§ Problem description: Every record below should be written out exactly; pictures stay out.
#### Data
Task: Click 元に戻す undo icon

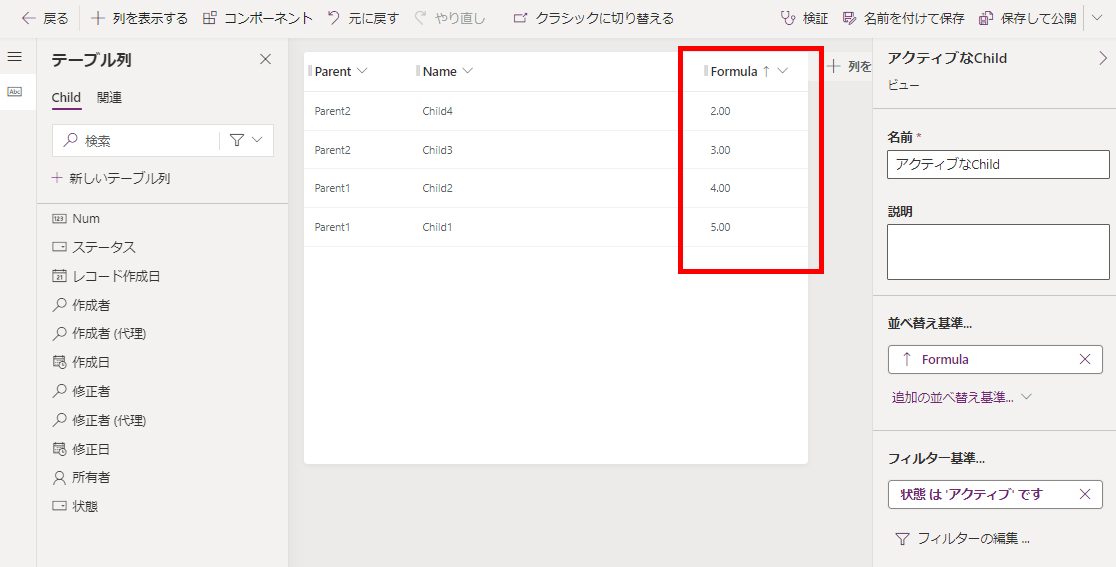Action: 334,18
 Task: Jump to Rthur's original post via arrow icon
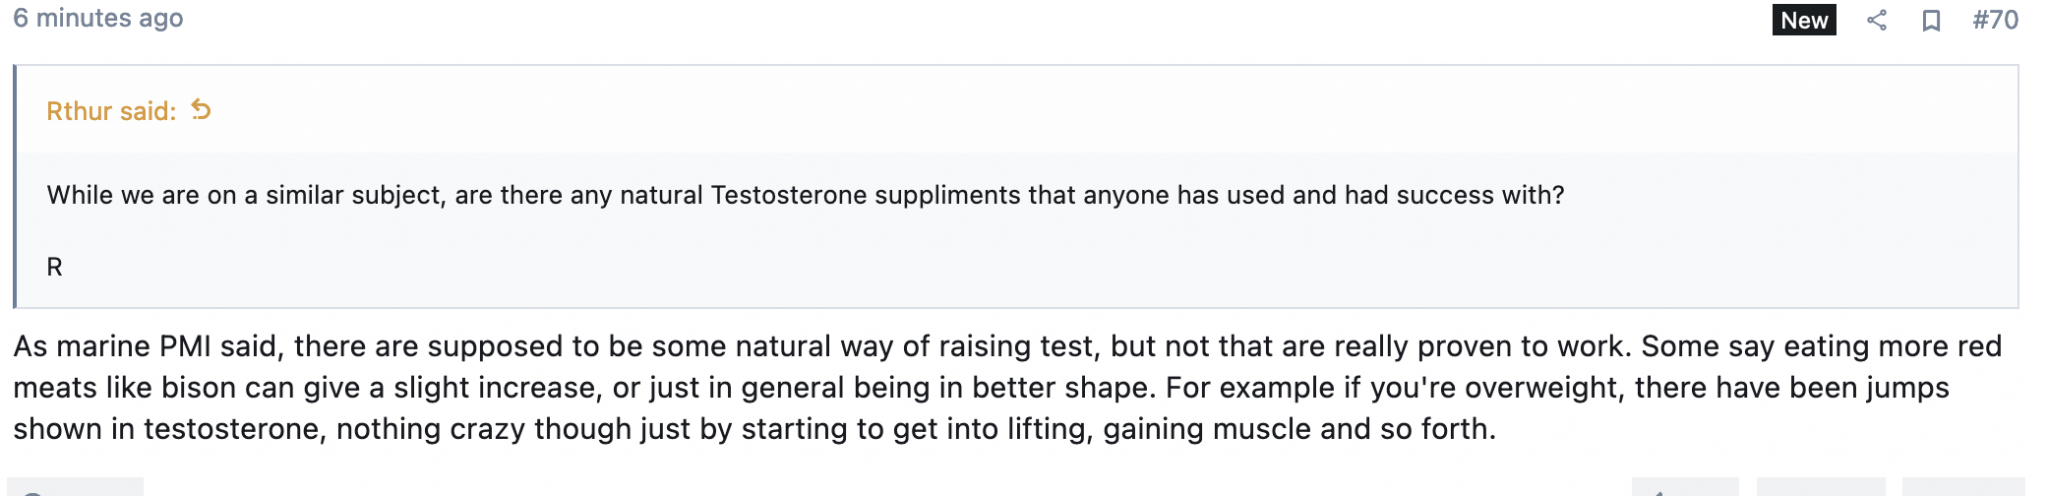[x=201, y=110]
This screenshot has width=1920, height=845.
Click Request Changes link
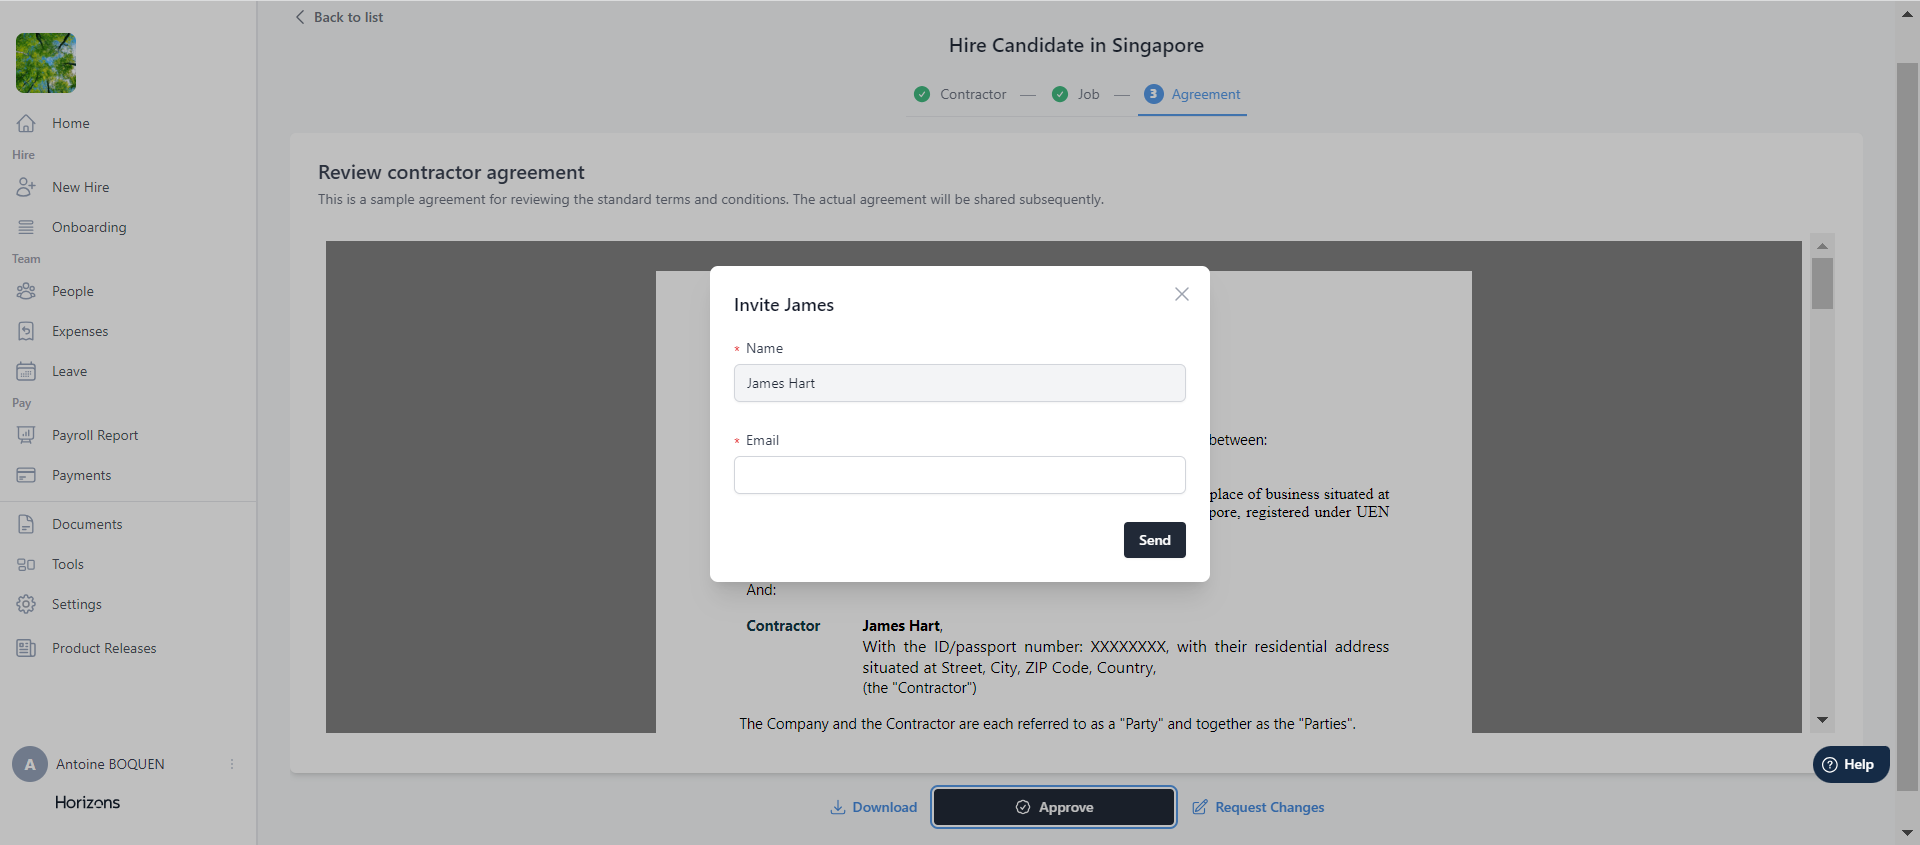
########
§ Answer below:
Task: Click 元に戻す undo icon

Action: 334,18
 Task: Jump to Rthur's original post via arrow icon
[x=201, y=110]
This screenshot has width=1920, height=845.
Click Request Changes link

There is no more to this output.